Horus - A Flexible Group Communication System

Paper Summary: R. V. Renesse, K. P. Birman, and S. Maffeis, “Horus: A Flexible Group Communication System“, Communications of the ACM, 1996

The authors present Horus, a modular and configurable group communication system which is designed for fault tolerant distributed applications. Horus addresses the limitations caused by inflexibility and monolithic nature of communication systems like ISIS. It does so by introducing a stackable protocol architecture, where users can select and compose different communication “blocks”, each block providing guarantees on ordering, reliability, failure detection, etc. These blocks are modular and can operate almost independently. Similar to the layers of Network architecture, each block passes messages down/upwards by wrapping/unwrapping it with extra information based on the operation performed. If necessary, layers can also drop/buffer messages for delayed delivery. Thus, these lightweight blocks allow applications to compose a customized stack based on their specific requirements. For instance, applications can now include only reliable message delivery and remove total ordering guarantees. Such customizability allows for greater flexibility and opportunities to reduce overhead in the application. Horus also includes tools to assist in the development and debugging of new layers.

Horus stacks are carefully shielded from each other and have their own threads and memory, each of which are provided by thread and memory schedulers. For blocks in a stack to fit together, all blocks support the Horus Common Protocol Interface (HCPI). The blocks still run different protocols and have different properties, but can “fit” well as they have the same upstream and downstream interfaces.
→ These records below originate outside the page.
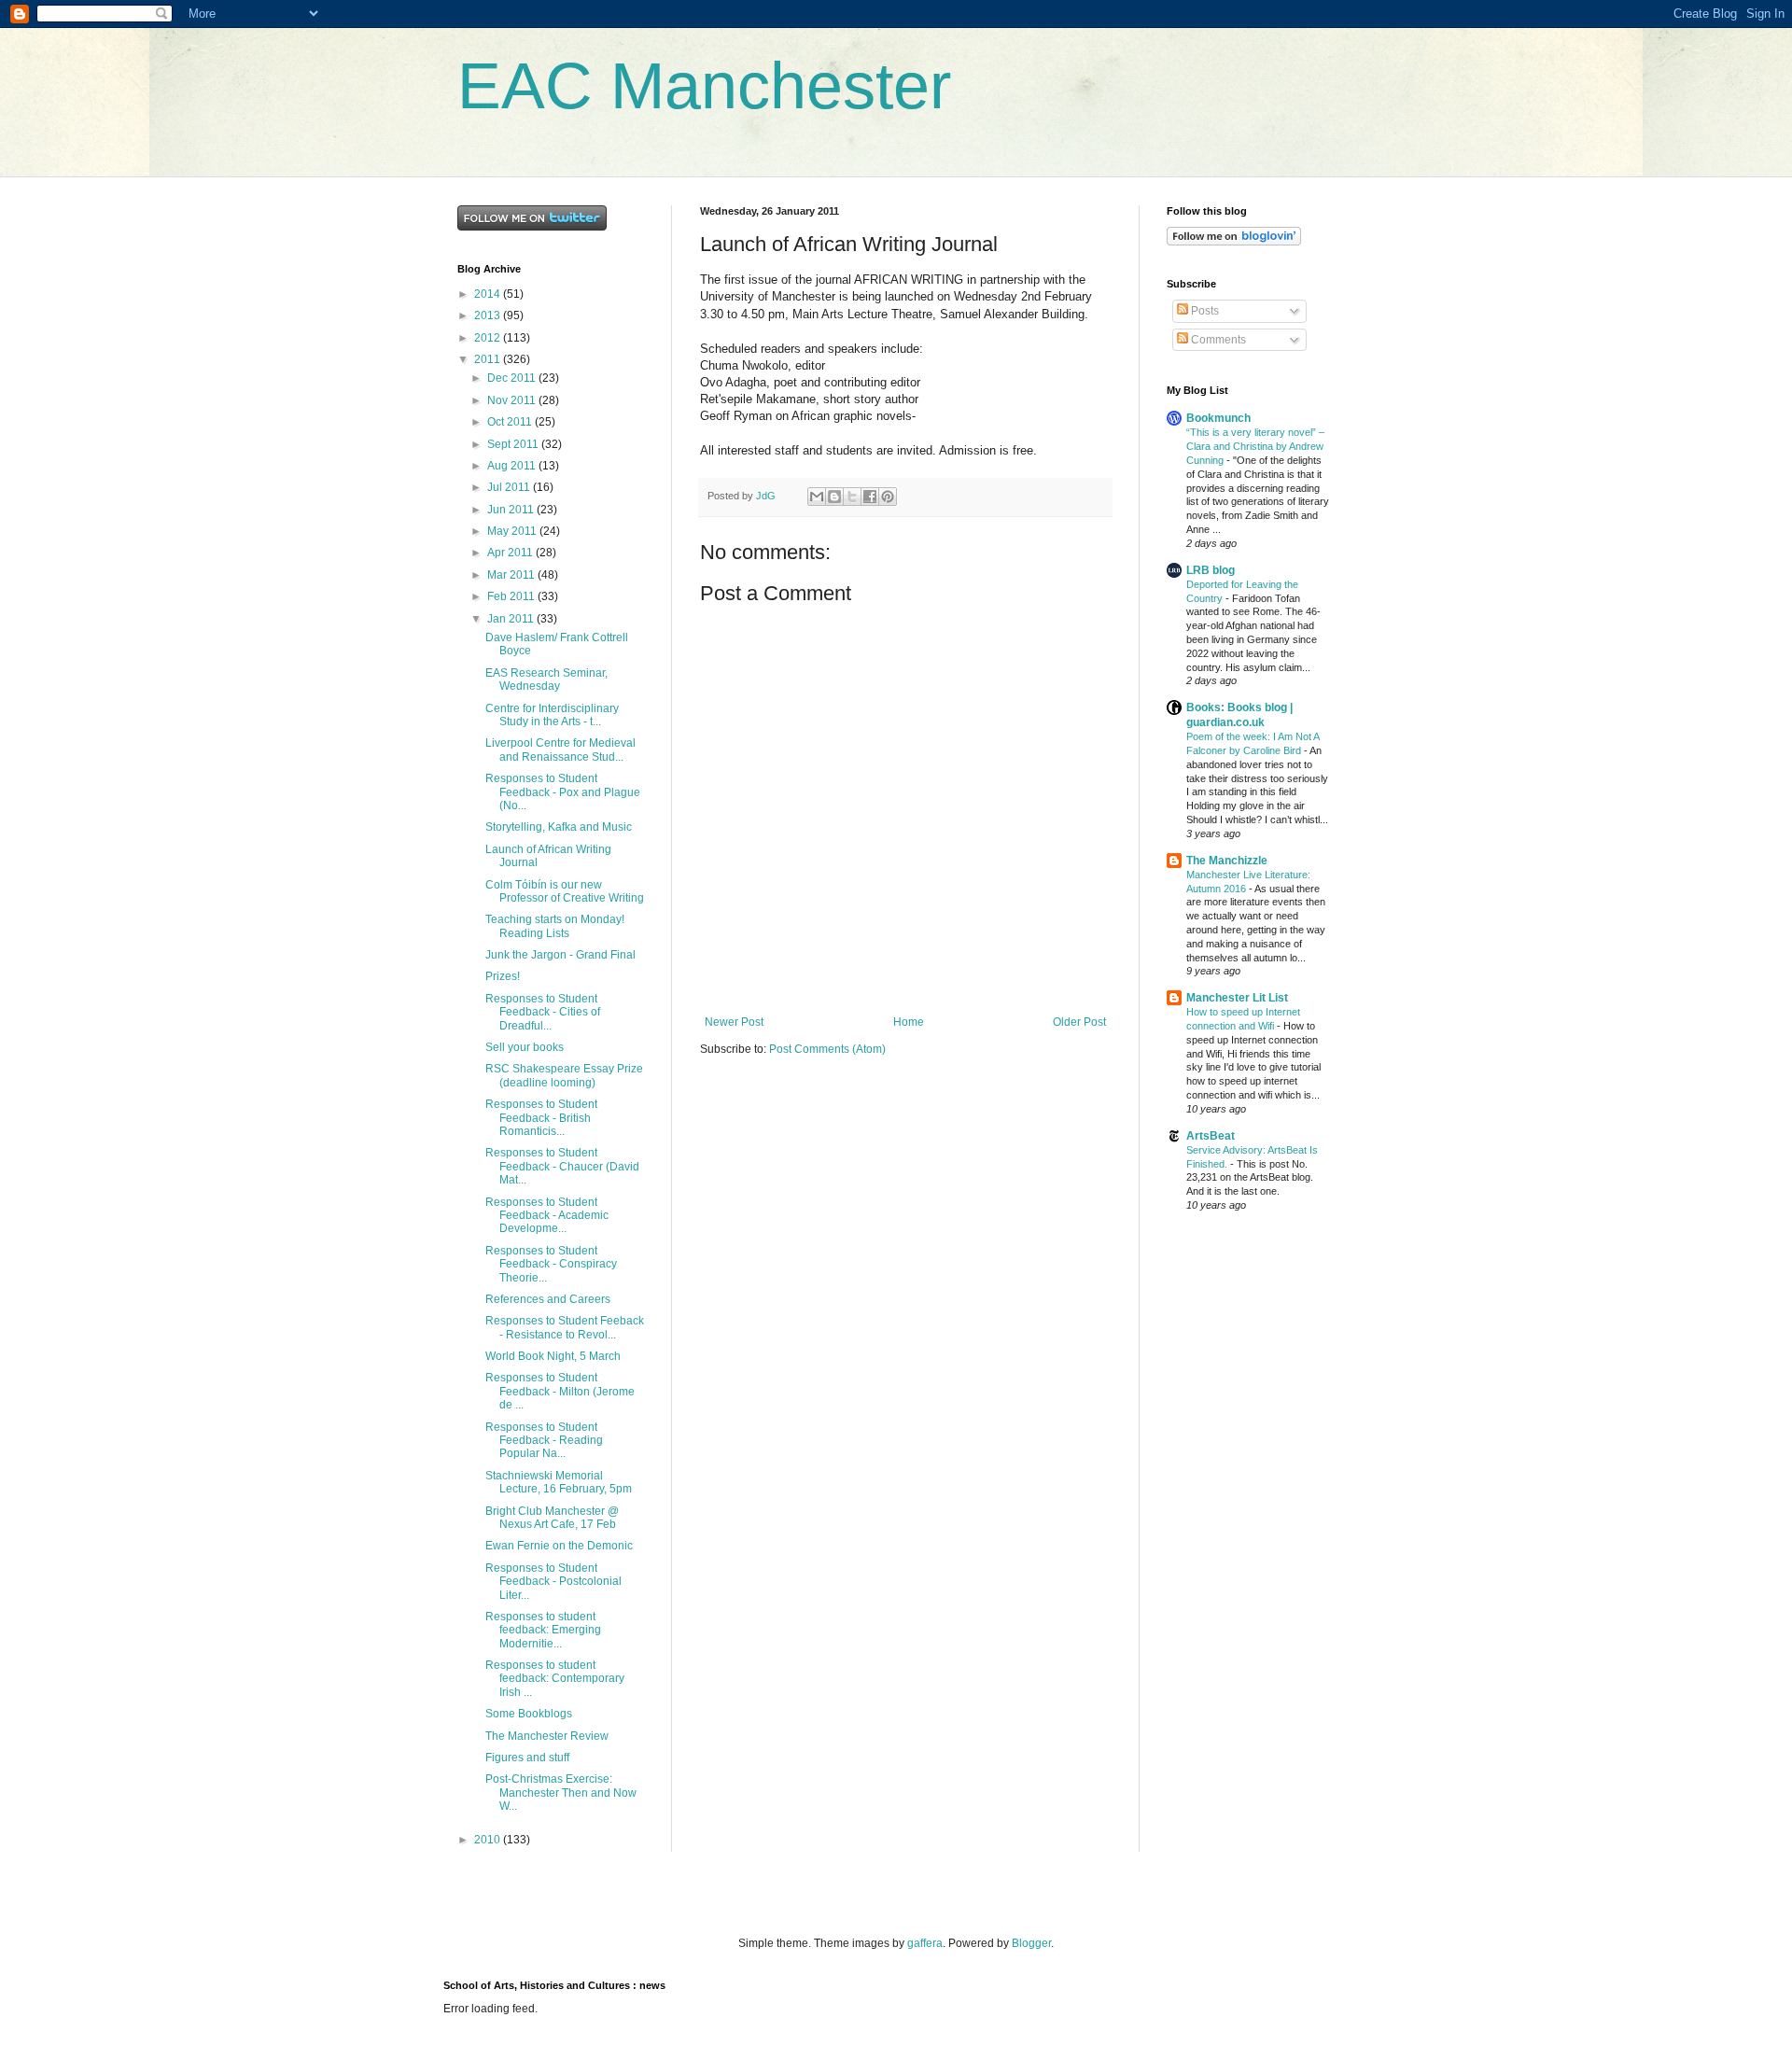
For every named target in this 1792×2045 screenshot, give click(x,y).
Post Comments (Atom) (827, 1049)
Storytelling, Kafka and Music (558, 826)
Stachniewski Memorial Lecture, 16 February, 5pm (558, 1482)
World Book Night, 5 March (553, 1356)
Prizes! (502, 976)
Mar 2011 (512, 574)
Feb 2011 (512, 596)
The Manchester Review (547, 1736)
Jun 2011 (512, 509)
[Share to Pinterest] (887, 496)
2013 (488, 315)
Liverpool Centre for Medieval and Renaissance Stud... (560, 749)
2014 (488, 294)
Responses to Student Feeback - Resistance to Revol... (564, 1327)
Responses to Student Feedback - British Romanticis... (541, 1118)
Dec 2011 (513, 378)
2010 (488, 1839)
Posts (1203, 310)
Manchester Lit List (1237, 997)
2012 (488, 337)
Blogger (1031, 1943)
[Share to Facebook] (870, 496)
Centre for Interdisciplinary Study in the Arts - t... (552, 715)
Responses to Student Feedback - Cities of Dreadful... (542, 1012)
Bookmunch (1218, 418)
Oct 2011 (511, 421)
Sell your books (524, 1047)
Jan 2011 (512, 618)
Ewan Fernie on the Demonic (559, 1545)
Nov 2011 (513, 400)
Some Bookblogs (528, 1713)
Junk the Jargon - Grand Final (560, 954)
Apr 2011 (511, 552)
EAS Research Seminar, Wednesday (546, 679)
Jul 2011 (510, 487)
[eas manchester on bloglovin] (1234, 241)
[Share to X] (852, 496)
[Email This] (816, 496)
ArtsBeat (1210, 1135)
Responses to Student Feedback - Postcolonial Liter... (553, 1582)
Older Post (1079, 1022)
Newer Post (734, 1022)
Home (908, 1022)
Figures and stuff (527, 1757)
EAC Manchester (704, 85)
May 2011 (513, 531)
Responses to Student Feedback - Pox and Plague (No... (562, 792)
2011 (488, 359)
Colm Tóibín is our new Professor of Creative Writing (564, 891)
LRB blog (1210, 570)
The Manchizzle (1226, 860)
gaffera (925, 1943)
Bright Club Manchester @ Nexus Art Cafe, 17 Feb (552, 1518)
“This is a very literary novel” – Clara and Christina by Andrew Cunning (1255, 446)
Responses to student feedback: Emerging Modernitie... (543, 1630)
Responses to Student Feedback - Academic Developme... (547, 1216)
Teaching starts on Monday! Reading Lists (554, 926)
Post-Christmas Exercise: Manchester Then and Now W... (561, 1792)
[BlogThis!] (834, 496)
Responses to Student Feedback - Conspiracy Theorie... (551, 1264)
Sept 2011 (514, 444)
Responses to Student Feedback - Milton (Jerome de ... (560, 1391)
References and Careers (547, 1299)
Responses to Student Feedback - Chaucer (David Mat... (562, 1166)
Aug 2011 (513, 465)
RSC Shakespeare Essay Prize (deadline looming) (564, 1075)
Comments (1217, 339)
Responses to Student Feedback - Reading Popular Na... (544, 1441)
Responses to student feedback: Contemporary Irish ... (554, 1679)
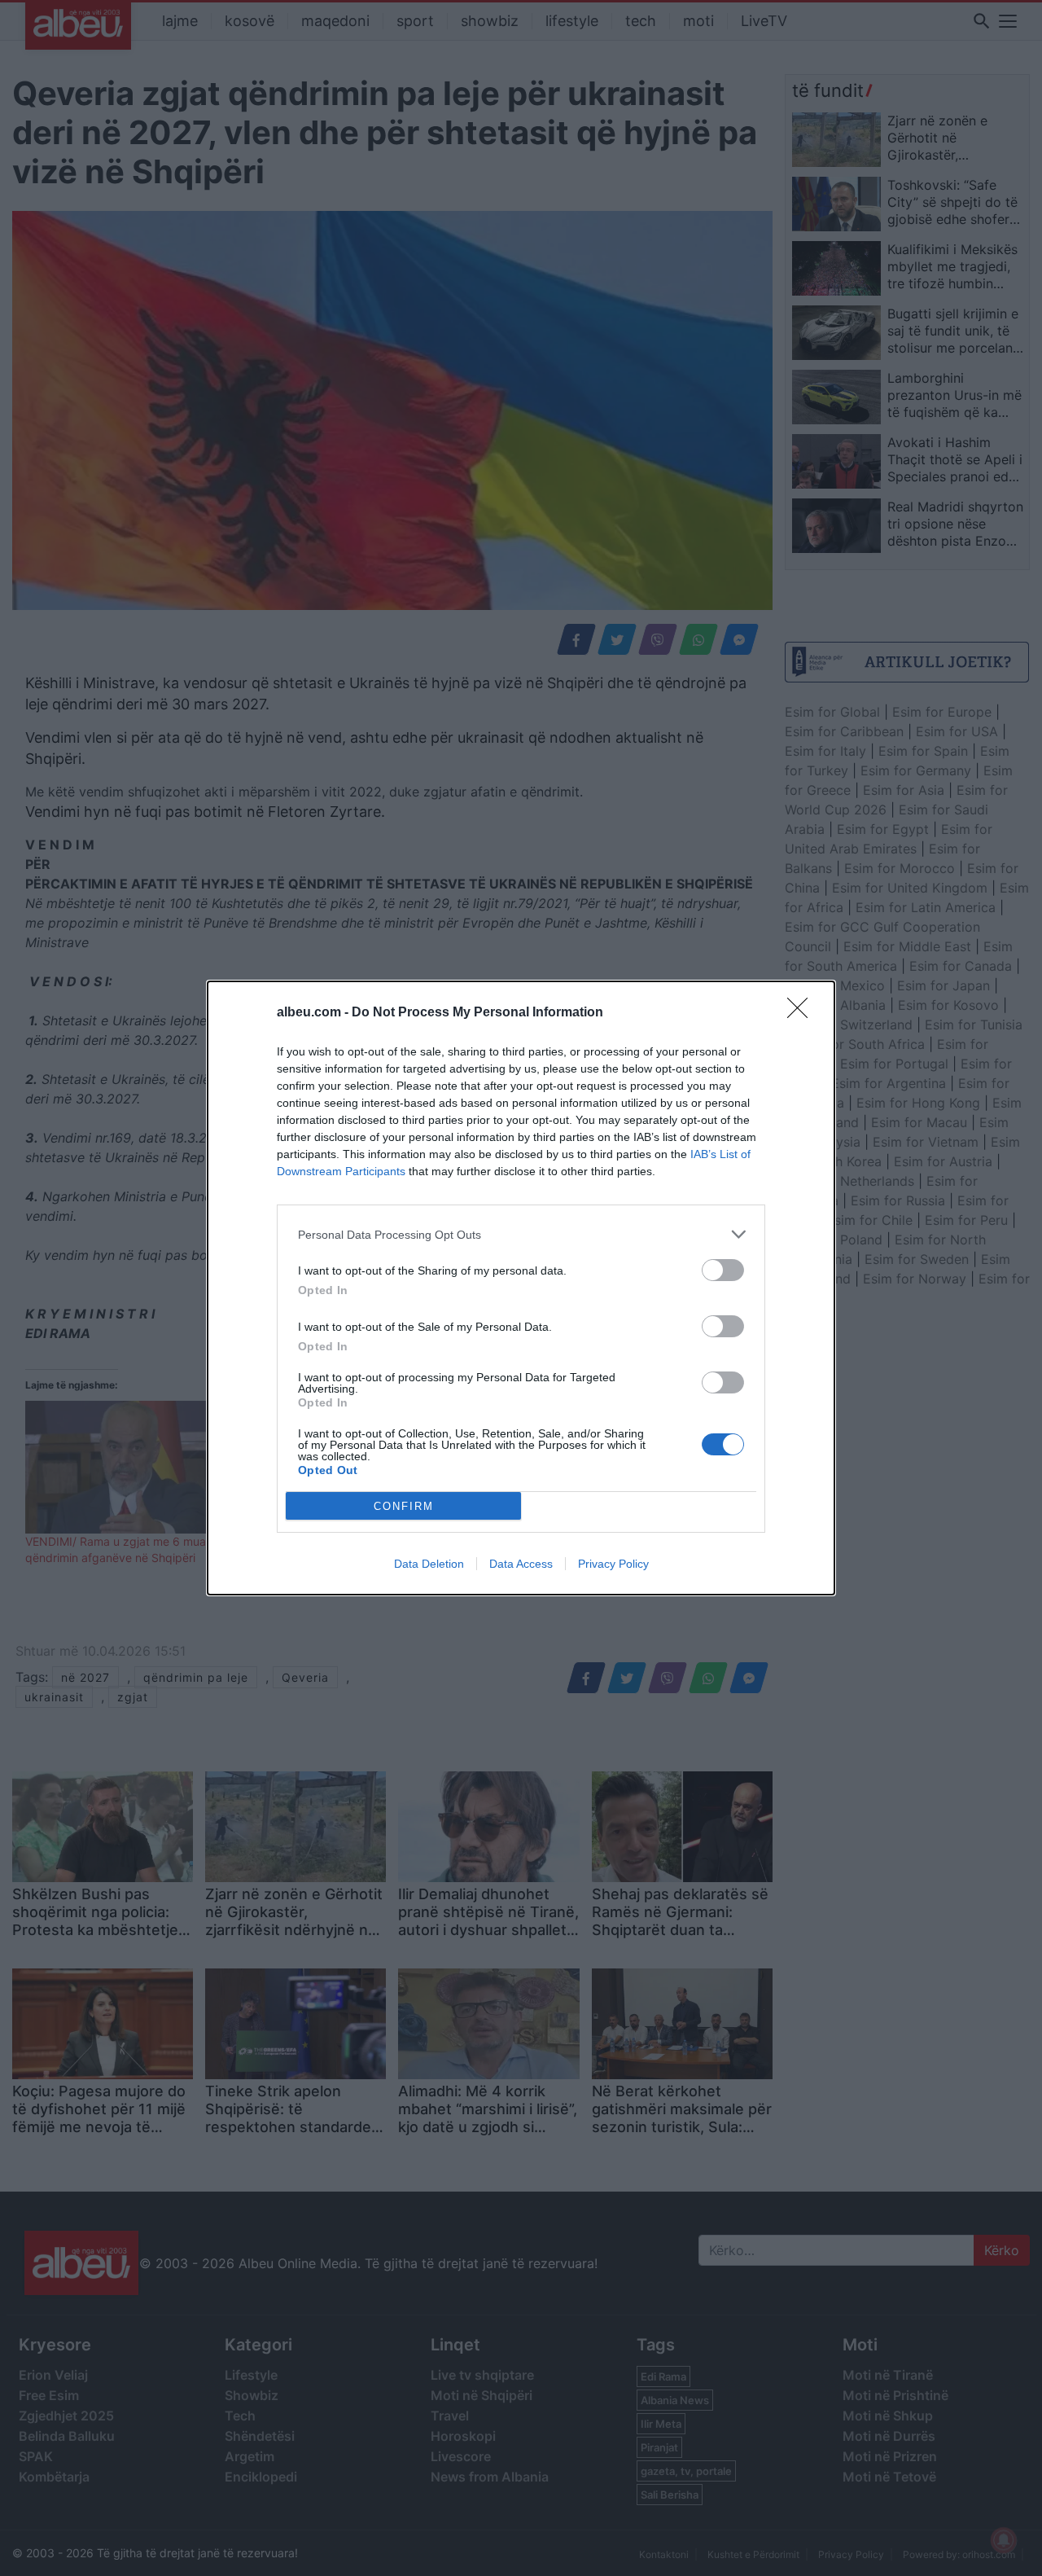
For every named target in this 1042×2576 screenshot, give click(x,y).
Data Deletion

The authors provide an example of a video service to which Horus is used to add fault tolerance and multicasting capabilities with little extra code. In order to introduce Horus functionality in a more transparent way, they introduce Electra, a system that integrates Horus with CORBA (Common Object Request Broker Architecture). The Electra framework uses Horus to add fault tolerance and group communication capabilities to CORBA applications, demonstrating Horus’ adaptability. Group communication is provided by updating group views as members joining, leaving, or failing, ensuring that applications can seamlessly adapt to changes. Messages within a group remain isolated from unauthorized entities, providing privacy and resilience. The authors also present experimental results demonstrating that Horus achieves lower message latency and better throughput than traditional group communication systems.

The performance evaluation of Horus shows its efficiency despite the concerns of layering overhead. Tested on a system of Sun Sparc10 workstations over Ethernet, Horus demonstrated low message latency and high throughput across different configurations. Using unordered virtual synchrony, Horus achieved low latency, which improved further over ATM. Hardware multicast proved especially beneficial for larger messages, while totally ordered communication introduced some inefficiencies under high concurrency. As the number of group members increases, overall throughput improves. This is due to better concurrency, more efficient message batching, and built-in flow control mechanisms.

Horus is a highly flexible and efficient architecture. It is modular, customizable, secure, and fault tolerant. However, the flexibility of Horus comes at the cost of increased configuration overhead. Users must carefully design their protocol stack, which may require deep system knowledge. Overhead is also added due to messages moving between multiple protocol layers, again similar to network architecture. It is also not clear how Horus performs against other systems apart from ISIS. Horus’ wins and complications show that a fine balance may need to be maintained between overhead and customization/reliability and other requirements.